[Data on locating visible targets]
◆ ◆ ◆ ◆

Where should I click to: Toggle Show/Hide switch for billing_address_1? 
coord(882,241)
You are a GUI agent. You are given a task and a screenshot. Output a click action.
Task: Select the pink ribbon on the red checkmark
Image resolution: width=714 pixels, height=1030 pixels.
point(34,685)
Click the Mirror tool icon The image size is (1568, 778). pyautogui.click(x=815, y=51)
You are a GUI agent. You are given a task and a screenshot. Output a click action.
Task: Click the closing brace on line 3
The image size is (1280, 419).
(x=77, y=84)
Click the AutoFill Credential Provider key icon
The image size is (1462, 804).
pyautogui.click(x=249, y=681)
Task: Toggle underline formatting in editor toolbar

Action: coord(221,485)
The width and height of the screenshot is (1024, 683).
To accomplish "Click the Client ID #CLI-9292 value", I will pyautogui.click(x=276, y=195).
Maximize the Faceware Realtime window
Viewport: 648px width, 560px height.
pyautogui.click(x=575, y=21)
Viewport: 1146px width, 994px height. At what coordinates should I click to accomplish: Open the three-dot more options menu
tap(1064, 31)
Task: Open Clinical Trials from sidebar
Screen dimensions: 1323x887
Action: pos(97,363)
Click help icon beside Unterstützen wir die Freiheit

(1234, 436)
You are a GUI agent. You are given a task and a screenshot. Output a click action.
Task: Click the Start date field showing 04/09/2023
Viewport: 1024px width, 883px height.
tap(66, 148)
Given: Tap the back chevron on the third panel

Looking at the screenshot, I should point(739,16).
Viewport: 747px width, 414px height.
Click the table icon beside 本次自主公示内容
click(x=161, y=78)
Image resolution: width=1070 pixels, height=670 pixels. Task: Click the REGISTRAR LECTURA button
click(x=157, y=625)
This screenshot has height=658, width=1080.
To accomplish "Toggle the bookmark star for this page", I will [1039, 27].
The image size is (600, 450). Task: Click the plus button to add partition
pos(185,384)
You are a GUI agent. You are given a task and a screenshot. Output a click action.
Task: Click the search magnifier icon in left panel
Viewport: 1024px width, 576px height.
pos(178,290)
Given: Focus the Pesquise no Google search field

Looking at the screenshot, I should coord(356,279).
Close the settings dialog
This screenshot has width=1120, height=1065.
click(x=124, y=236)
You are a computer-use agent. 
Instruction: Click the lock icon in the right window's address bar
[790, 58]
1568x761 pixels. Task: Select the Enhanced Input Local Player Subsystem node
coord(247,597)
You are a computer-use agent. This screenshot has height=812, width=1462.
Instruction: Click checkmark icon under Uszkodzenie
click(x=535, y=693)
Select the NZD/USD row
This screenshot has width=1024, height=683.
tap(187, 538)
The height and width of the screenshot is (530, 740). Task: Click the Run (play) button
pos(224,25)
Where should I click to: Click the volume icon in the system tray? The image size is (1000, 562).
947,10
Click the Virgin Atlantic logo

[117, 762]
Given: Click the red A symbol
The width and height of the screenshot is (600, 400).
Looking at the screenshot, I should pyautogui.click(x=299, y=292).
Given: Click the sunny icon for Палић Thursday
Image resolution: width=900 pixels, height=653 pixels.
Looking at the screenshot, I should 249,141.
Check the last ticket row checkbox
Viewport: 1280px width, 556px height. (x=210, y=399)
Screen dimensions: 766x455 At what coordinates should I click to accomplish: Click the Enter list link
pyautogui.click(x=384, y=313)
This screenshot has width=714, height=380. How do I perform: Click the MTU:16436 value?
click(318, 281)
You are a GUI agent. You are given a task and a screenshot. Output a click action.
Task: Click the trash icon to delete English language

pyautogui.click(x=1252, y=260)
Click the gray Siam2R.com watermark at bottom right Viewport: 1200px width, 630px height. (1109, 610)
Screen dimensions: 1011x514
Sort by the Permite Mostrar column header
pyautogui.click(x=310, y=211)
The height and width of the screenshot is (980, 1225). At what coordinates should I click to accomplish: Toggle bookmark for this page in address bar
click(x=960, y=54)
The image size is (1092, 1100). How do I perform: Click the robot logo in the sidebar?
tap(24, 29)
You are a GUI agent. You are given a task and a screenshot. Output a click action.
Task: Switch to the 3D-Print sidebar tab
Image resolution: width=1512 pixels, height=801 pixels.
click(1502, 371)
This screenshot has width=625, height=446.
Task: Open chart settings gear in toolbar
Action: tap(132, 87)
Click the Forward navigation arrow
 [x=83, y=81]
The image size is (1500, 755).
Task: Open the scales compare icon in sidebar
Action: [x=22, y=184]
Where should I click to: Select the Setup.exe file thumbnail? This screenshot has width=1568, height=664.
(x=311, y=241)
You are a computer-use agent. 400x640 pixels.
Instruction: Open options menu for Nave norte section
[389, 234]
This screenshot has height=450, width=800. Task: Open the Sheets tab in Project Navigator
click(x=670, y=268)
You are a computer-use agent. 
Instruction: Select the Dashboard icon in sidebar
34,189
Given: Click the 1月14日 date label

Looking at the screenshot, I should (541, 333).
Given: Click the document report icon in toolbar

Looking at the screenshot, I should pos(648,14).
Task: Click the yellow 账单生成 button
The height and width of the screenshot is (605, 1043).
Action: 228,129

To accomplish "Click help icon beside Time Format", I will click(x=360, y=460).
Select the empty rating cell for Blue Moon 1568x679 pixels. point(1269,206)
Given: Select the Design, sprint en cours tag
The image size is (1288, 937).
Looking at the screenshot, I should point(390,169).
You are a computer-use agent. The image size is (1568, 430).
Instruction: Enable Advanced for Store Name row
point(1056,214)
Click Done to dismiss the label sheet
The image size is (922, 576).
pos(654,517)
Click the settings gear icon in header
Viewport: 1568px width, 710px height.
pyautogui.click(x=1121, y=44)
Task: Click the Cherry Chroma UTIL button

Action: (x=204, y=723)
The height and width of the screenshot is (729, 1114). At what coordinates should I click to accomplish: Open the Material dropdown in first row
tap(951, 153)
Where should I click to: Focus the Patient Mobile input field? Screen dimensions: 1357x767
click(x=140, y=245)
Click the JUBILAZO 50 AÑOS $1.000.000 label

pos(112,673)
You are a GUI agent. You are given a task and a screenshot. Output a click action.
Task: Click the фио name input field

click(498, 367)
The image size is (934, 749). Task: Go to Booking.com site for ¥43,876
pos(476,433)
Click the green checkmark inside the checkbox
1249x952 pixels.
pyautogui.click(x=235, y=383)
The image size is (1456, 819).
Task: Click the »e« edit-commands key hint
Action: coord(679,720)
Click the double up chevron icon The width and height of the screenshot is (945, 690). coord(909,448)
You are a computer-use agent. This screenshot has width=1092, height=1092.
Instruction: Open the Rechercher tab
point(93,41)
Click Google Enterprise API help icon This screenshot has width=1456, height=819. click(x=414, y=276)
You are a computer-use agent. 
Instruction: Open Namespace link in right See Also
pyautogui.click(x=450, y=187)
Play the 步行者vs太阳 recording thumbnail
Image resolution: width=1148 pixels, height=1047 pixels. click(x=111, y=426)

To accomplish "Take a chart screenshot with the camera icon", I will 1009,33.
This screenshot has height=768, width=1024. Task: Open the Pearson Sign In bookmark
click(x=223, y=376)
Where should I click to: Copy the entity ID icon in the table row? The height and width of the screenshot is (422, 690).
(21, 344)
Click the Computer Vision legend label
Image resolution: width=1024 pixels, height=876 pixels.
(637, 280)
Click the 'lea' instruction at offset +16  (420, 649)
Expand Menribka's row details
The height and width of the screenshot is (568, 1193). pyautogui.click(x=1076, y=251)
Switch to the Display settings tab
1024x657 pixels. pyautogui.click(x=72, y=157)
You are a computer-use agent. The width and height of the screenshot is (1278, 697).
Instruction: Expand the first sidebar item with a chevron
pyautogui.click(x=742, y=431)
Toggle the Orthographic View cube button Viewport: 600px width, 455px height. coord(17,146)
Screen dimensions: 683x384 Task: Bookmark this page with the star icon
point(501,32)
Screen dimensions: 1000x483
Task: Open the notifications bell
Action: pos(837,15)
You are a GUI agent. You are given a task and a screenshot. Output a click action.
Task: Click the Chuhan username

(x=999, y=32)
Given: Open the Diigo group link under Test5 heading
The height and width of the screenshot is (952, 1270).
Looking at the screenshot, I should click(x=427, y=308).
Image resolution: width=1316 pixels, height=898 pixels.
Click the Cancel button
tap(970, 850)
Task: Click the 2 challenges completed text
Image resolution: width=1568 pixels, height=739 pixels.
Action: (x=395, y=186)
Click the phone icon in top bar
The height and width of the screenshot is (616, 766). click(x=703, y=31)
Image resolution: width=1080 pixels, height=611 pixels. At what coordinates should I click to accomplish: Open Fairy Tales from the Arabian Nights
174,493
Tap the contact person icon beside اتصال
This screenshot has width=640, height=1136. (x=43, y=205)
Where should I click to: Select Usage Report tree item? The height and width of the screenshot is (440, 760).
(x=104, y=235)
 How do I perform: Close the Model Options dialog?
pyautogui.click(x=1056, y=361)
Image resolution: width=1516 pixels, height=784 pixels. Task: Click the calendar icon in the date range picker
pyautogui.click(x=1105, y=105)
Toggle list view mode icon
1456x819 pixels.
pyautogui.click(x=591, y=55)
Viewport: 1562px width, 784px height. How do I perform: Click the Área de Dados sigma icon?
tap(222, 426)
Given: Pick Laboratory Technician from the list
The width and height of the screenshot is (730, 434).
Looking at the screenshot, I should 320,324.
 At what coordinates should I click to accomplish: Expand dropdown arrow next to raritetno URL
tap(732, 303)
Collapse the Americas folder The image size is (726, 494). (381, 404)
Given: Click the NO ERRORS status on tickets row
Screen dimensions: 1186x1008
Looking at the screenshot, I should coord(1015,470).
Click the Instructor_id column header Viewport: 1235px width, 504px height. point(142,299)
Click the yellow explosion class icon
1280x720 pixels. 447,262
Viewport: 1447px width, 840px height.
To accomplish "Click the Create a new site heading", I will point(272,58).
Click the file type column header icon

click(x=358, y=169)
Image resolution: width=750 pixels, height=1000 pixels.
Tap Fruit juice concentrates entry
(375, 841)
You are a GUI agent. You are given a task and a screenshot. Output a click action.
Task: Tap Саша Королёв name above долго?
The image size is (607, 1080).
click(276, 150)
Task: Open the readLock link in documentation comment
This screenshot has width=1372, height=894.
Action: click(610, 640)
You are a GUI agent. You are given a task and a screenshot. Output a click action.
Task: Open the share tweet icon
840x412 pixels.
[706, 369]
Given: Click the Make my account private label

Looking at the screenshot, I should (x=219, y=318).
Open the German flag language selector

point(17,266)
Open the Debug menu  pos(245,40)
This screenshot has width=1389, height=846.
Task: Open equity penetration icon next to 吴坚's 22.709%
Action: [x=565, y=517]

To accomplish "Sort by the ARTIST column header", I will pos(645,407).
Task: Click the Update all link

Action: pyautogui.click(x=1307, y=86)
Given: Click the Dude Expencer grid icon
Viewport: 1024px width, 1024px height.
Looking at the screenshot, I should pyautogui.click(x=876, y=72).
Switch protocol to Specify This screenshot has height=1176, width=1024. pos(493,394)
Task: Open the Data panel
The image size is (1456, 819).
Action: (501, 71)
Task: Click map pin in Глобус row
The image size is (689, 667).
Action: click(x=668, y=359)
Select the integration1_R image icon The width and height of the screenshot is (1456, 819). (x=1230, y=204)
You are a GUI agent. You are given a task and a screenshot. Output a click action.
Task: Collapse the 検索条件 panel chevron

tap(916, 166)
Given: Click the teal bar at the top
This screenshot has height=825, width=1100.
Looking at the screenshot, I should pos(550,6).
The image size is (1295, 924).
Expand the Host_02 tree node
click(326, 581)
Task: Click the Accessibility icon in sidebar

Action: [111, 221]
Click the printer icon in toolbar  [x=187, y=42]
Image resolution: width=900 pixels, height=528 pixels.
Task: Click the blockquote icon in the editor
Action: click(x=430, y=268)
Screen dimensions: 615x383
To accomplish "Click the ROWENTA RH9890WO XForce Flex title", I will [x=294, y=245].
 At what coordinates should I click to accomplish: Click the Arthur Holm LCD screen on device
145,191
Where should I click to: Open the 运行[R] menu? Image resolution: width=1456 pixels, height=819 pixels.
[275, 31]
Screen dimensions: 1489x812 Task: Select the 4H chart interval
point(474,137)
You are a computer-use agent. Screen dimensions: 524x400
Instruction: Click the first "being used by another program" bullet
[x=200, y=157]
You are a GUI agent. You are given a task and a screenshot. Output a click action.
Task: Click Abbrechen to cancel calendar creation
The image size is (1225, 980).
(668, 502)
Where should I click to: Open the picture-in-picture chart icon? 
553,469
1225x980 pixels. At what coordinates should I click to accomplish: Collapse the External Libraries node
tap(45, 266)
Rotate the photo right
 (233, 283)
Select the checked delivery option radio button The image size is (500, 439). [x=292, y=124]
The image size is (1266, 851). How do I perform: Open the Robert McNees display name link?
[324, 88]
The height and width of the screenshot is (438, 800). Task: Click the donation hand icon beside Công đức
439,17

◆ ◆ ◆ ◆

→ Task objective: Retype the items from the line with "1225x980 pixels. At" up to and including the line with "Select the checked", character for character.

→ Answer for this exercise:
1225x980 pixels. At what coordinates should I click to accomplish: Collapse the External Libraries node
tap(45, 266)
Rotate the photo right
 (233, 283)
Select the checked delivery option radio button The image size is (500, 439). [x=292, y=124]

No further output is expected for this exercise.